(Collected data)
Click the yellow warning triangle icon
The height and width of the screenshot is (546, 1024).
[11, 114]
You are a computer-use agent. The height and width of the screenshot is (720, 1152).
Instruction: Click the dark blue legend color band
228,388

* **TASK STATEMENT**
Where the line containing "You are a computer-use" appears in the records above, begin there and print every line through the last, exactly and with nothing else.

* **ANSWER SECTION**
You are a computer-use agent. The height and width of the screenshot is (720, 1152).
Instruction: Click the dark blue legend color band
228,388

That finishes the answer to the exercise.